* _Supplied text_
= = = = = = =

Essential to the success of the legislation are open and fully competitive auctions that maximize proceeds and make spectrum available to any wireless carrier by allowing all willing bidders to participate without onerous conditions.

Wireless broadband is essential to economic growth, job creation, and the health, education, and entertainment of individual Americans. Consumers' appetite for broadband-on-the-go is voracious, and their wireless providers need ever-greater amounts of spectrum to keep up with it. 

Ironically, today, the two largest wireless providers--AT&T and Verizon--have the lowest amount of spectrum per subscriber in the industry, each at roughly 60 percent of the industry average. Despite the highest capital investment per subscriber in the industry, there are limits to the extent they can increase the efficiency of their use of existing spectrum. Thus, it is critically important that the upcoming incentive auctions permit them to bid for more spectrum, which they can use to preserve and enhance the service quality and affordable prices they provide to their subscribers as those subscribers' need for bandwidth grows.

= = = = = = =

* _Excerpted records_
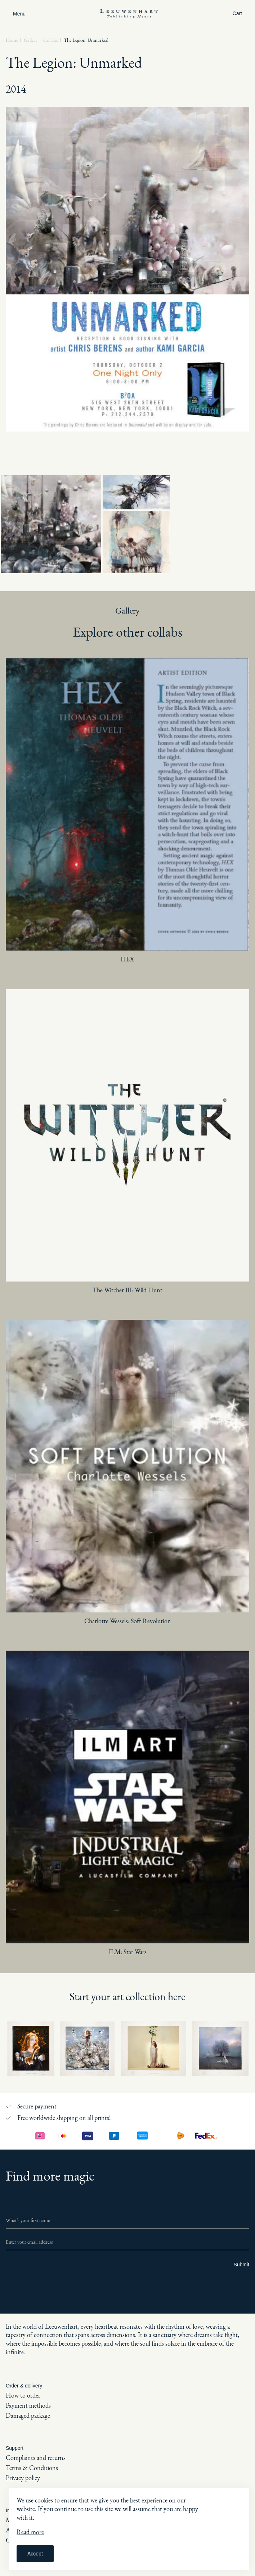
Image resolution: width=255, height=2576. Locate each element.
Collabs (50, 40)
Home (12, 40)
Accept (35, 2554)
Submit (241, 2264)
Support (14, 2448)
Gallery (30, 40)
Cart (237, 13)
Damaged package (28, 2415)
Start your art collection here (127, 1996)
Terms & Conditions (32, 2468)
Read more (30, 2532)
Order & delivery (24, 2386)
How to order (23, 2395)
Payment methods (28, 2405)
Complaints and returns (36, 2457)
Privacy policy (23, 2478)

= = = = = = =

* _Exercise instructions_
1. Extract the spectrum auction text in full, reproducing it word for word.
2. In the rows, update the lines from the one containing "Order & delivery (24, 2386)" through the last row, replacing "Payment methods" with "Payment options" and leaving everything else unchanged. Return only those lines.
The spectrum auction text and the rows bear no relation to each other.

* _Answers by task_
1.
Essential to the success of the legislation are open and fully competitive auctions that maximize proceeds and make spectrum available to any wireless carrier by allowing all willing bidders to participate without onerous conditions.

Wireless broadband is essential to economic growth, job creation, and the health, education, and entertainment of individual Americans. Consumers' appetite for broadband-on-the-go is voracious, and their wireless providers need ever-greater amounts of spectrum to keep up with it. 

Ironically, today, the two largest wireless providers--AT&T and Verizon--have the lowest amount of spectrum per subscriber in the industry, each at roughly 60 percent of the industry average. Despite the highest capital investment per subscriber in the industry, there are limits to the extent they can increase the efficiency of their use of existing spectrum. Thus, it is critically important that the upcoming incentive auctions permit them to bid for more spectrum, which they can use to preserve and enhance the service quality and affordable prices they provide to their subscribers as those subscribers' need for bandwidth grows.

2.
Order & delivery (24, 2386)
How to order (23, 2395)
Payment options (28, 2405)
Complaints and returns (36, 2457)
Privacy policy (23, 2478)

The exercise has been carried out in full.